Zrno Soli — the name translates as "grain of salt" — occupies the first floor of the ACI Marina building on Split's western waterfront, with a panoramic terrace that looks across the marina to the old town and the Mosor mountains beyond. Five consecutive years in the Michelin Guide Croatia is not an accident. It is the product of a kitchen that has found its identity and refused to dilute it: the Adriatic, treated with intelligence and restraint.
Chef Branimir Prnjak leads a kitchen that built its reputation on a single foundational proposition: the best fish comes from the display case at the entrance. Guests select directly from the morning's catch — whole fish, shellfish, and crustaceans arranged in a refrigerated counter — which establishes an immediate transparency and trust that informs the entire experience.
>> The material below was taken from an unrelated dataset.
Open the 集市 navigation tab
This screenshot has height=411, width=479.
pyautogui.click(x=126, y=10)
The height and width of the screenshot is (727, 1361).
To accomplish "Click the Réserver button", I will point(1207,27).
What arrives is what was swimming that morning. The preparation respects the product. Creative technique is applied where it adds, not where it impresses.
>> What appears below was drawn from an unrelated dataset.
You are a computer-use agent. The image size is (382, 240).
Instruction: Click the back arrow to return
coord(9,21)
The wine list is one of the stronger in Split. Dalmatian producers dominate, with plavac mali and posip representing the regional tradition alongside a curated international selection. The sommelier's recommendations are consistently noted by guests as accurate and genuinely helpful. The terrace views — marina below, old city beyond, mountains as a backdrop — provide a setting that elevates even an ordinary meal, and the cooking at Zrno Soli is not ordinary.
The restaurant has received mixed reviews over the years on consistency, particularly during peak summer when demand can stretch service. At its best — which is frequently — it represents one of the finest seafood experiences on the Croatian coast, and the five-year Michelin endorsement provides reasonable confidence in the standard.